**Your goal**
Lines with the word "Salmon" are the answer; copy each of them from the data below.

**Input material**
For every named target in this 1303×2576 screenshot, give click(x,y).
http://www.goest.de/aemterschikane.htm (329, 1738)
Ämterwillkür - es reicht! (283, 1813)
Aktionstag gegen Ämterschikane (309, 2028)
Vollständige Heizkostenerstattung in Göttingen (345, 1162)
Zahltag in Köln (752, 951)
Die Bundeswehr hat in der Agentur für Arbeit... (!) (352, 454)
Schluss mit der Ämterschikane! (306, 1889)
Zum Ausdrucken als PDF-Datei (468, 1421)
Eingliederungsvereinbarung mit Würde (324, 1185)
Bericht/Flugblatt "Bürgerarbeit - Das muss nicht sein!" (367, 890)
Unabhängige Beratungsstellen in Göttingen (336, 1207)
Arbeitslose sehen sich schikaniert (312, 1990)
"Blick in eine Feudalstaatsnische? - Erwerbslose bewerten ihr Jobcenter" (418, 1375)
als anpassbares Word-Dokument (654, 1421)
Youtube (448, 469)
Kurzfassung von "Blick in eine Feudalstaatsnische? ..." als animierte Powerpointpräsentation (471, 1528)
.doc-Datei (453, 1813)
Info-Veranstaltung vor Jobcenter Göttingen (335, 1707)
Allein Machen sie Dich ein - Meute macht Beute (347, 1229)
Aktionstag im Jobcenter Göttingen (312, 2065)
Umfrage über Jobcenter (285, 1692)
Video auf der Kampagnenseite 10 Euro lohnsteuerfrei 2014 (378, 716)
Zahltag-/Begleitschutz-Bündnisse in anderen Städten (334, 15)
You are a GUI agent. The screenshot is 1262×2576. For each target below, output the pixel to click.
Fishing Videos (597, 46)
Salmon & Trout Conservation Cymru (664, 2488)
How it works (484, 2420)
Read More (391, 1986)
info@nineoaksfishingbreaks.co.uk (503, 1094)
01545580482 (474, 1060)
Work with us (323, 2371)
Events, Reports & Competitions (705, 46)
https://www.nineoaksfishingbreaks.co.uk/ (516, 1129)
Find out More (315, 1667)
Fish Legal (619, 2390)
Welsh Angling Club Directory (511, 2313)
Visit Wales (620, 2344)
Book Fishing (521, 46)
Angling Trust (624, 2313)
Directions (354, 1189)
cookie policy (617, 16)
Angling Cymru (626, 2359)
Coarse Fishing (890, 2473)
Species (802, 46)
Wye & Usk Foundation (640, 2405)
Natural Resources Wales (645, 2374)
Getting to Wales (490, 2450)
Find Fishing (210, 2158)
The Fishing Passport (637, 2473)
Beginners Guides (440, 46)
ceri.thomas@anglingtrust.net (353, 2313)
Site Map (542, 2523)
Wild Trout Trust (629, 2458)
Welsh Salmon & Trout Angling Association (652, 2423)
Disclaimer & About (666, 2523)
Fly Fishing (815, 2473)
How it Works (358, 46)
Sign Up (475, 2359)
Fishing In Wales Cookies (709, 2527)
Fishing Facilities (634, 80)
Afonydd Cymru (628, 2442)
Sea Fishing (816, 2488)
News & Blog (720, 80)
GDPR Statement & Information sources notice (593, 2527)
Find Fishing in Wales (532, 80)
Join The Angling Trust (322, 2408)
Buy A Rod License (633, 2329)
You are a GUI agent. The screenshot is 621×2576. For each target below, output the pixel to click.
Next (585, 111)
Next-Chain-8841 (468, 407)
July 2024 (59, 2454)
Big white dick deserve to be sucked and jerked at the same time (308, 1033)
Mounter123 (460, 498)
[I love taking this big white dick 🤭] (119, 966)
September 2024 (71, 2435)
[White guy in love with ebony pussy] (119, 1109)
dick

**Solution below**
Salmon & Trout Conservation Cymru (664, 2488)
Welsh Salmon & Trout Angling Association (652, 2423)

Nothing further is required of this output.